>>19828467I find it hard to evaluate such arguments about the age of Egyptian monumentality because the two sides (traditional 5 way-older) seem to talk past each other and their claims diverge so much that they seem to be perceiving reality completely different to each other. I am also not a geologist/water flow specialist/engineer/ancient tool expert so how am I to discern what is true? T
his is the same problem that exists for most knowledge: as an individual I do not have the broad ranging knowledge to evaluate all these claims. People might say Napoleon won a battle in such a place, and this is why - but I, as an individual, can't really prove he ever even existed.

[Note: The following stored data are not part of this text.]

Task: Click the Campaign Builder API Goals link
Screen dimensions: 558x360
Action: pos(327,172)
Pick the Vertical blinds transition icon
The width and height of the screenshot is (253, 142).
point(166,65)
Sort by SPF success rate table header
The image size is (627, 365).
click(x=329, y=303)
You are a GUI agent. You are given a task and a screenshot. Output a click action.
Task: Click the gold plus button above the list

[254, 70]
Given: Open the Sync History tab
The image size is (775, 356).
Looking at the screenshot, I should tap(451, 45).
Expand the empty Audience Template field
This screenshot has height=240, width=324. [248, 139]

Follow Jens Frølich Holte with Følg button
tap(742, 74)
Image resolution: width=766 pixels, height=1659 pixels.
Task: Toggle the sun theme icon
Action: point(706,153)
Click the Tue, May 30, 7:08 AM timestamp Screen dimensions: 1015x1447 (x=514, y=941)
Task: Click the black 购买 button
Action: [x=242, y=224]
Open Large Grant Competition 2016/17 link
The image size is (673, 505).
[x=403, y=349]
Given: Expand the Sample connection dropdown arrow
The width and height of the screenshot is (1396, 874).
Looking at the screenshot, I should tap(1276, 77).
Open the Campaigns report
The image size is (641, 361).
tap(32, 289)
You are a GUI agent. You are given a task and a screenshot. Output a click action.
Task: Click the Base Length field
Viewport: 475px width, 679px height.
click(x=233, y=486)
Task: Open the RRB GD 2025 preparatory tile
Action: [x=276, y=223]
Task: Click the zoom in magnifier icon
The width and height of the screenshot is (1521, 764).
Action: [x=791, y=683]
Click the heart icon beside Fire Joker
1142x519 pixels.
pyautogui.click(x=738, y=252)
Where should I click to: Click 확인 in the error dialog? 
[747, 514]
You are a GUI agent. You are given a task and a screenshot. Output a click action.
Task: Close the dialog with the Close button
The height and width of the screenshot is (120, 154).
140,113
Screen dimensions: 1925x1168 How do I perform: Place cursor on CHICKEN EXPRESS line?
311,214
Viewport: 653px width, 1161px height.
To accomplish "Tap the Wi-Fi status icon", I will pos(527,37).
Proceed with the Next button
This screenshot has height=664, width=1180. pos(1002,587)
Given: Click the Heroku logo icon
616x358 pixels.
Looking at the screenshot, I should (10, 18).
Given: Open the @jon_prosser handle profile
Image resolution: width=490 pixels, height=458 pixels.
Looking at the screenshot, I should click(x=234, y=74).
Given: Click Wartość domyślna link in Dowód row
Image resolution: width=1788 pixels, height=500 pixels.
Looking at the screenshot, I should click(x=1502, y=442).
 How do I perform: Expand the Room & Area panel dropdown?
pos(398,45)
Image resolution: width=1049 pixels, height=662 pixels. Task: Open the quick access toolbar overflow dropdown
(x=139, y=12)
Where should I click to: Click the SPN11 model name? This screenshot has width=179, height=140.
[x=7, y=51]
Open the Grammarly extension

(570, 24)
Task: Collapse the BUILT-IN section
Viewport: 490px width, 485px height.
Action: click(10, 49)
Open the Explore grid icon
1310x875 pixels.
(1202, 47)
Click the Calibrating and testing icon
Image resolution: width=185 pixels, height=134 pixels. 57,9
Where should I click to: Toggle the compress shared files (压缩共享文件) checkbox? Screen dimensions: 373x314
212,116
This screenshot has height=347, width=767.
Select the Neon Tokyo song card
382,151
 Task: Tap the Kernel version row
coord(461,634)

The main thing for me is it doesn't seem impossible for the Egyptians to have built such a thing, even thought it is clearly every impressive, they had massive food surpluses from the Nile, a large population that could be moved, a river to move things, and a great degree of centralisation very early in history. You can see how important that centralisation and good food conditions are because in the intermediate periods where control was weak they accomplished far less.
idk man, it doesn't help that some of the "alternative archaeologists"'s claims are sometimes just complete bullshit where 5 mins of reading an academic paper/knowing anything about history can sniff it out. I am much less inclined to believe an overarching theory (that I can't verify) if certain details that I know are very unlikely/wrong within it (that I can verify) are scattered throughout it.